The Story
Why it exists.
The beginning
Vol d'Hirondelle, Swallow's Flight, began as a painting. Laurent Mazzone created it as a tribute to someone close, translating the grace and movement of a bird in flight into liquid form. The name itself is the story: a gift made permanent, a moment captured in notes instead of brushstrokes. The fragrance arrived with clear intent, lightness that lingers, movement that settles into warmth. The opening is bright and airy, reminiscent of morning light catching on wings, while the heart reveals deeper, more intimate facets that invite rather than announce. There's a natural progression from that initial brightness into something warmer, a quiet confidence that develops as the scent settles onto skin.

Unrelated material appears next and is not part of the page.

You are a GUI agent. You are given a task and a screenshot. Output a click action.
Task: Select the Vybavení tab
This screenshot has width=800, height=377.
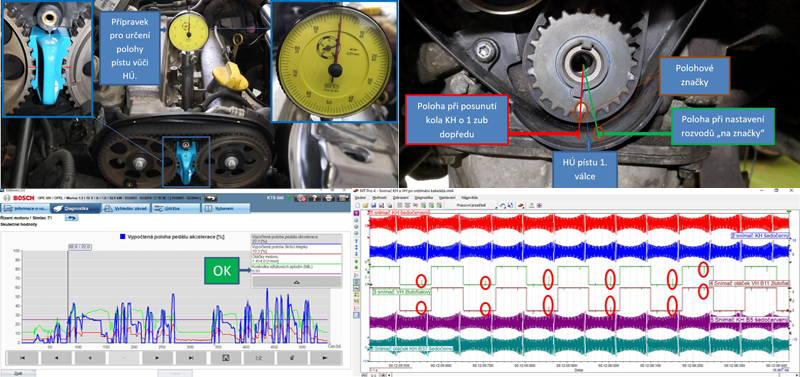[226, 208]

The composition mirrors the name's arc. An opening of petitgrain, bergamot, and mandarin orange carries the same brightness as a swallow lifting off, immediate, clean, already in motion. The heart introduces rose and jasmine, florals that arrive without announcement, settling into the composition like a bird banking in the distance. Orangewood and spice anchor the middle, giving the fragrance its body. What makes this structure interesting is the restraint: six top notes that could crowd each other instead share space cleanly, each doing its job before stepping back. The citrus doesn't fight the florals. The florals don't overpower the base. It's a composition that knows when to let go.
The evolution
The opening announces itself in citrus, petitgrain's green bitterness, bergamot's sour brightness, a flash of lemon and mandarin that reads like morning air. The palisander rosewood adds a woody undertone almost immediately, preventing the top from feeling too sharp. Artemisia brings a faint herbal quality, a leafiness that grounds the citrus before it becomes too heady. Thirty minutes in, the heart takes over. Rose and jasmine arrive with unexpected grace, not announced, but felt. The orangewood and spice deepen the middle, shifting the tone from bright to warm. This is where the fragrance earns its name: there's a lightness to the floral transition, a movement through the composition that mirrors a bird banking in the distance. The drydown is where the story settles. Vetiver brings its mineral, slightly smoky character, the smell of warm earth after rain. Musk rounds it into something skin-close, intimate. On dry skin, the sillage stays moderate, the projection soft.
Cultural impact
Released in 2012 alongside the house's signature Black Oud, Vol d'Hirondelle occupies a different register. The fragrance is lighter, more intimate, built for the hours when presence matters more than announcement. It has found its audience among wearers who prefer quiet confidence over projection. Community reception is warm without being effusive: the clean opening earns consistent praise, and the moderate sillage is seen as a feature by those who wear scent for themselves rather than for a room.